In the News: Heart attacks drop by 17 per cent after smoking is banned

More dramatic evidence has emerged to show that banning smoking in public places reduces the risk of heart attacks. In Scotland hospital admissions dropped by 17 percent since smoking was banned in public places in Scotland.

The figures compare with an annual reduction of only three percent for the 10 years before the ban was introduced, the Scottish Government said on its website. Research led by Glasgow University showed there were 3,235 people admitted to hospital with heart attacks in the 10 months before the ban took effect, a government spokeswoman said. But in the 10 months after the ban was brought in, there were 2,684 admissions for people with heart attacks, she added.

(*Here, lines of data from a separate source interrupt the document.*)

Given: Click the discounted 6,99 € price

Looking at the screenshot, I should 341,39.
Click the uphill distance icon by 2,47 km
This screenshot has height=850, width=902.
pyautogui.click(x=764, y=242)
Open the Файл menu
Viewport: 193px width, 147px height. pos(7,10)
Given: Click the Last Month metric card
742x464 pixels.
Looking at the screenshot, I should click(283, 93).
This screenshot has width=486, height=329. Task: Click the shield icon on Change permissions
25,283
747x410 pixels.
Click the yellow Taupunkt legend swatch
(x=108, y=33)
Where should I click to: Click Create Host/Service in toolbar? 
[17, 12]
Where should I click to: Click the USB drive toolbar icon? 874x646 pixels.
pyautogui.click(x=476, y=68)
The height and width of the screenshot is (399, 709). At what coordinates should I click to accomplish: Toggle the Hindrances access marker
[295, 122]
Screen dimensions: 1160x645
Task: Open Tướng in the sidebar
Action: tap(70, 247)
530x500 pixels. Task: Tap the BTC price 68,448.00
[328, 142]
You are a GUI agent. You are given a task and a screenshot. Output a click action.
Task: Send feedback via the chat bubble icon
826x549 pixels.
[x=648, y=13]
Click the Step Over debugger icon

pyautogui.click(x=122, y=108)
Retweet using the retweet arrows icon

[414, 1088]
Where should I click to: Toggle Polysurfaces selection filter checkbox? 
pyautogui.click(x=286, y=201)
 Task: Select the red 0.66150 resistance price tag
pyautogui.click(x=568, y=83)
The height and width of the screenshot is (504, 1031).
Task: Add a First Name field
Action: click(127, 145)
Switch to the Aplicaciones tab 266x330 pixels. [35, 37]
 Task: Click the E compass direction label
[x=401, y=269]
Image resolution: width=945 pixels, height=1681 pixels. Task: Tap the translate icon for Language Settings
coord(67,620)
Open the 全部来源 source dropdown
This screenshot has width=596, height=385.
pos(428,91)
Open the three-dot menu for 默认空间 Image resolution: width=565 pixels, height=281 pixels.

The research focused on heart attack admissions to nine hospitals, which accounted for nearly two-thirds of all Scottish hospital heart attack admissions. The research was presented in Edinburgh where Scotland’s Deputy Chief Medical Officer Peter Donnelly said it showed the smoking ban was already producing “significant” public health benefits. “It provides evidence that the legislation is improving the health of everyone in Scotland – including smokers, non-smokers, children and bar workers,” Donnelly told an audience of international health experts.

Scotland was the first country in the United Kingdom to introduce a smoking ban. Wales, Northern Ireland and England followed this year. If the pattern in Scotland was repeated in the UK there would be almost 40,000 fewer heart attacks each year.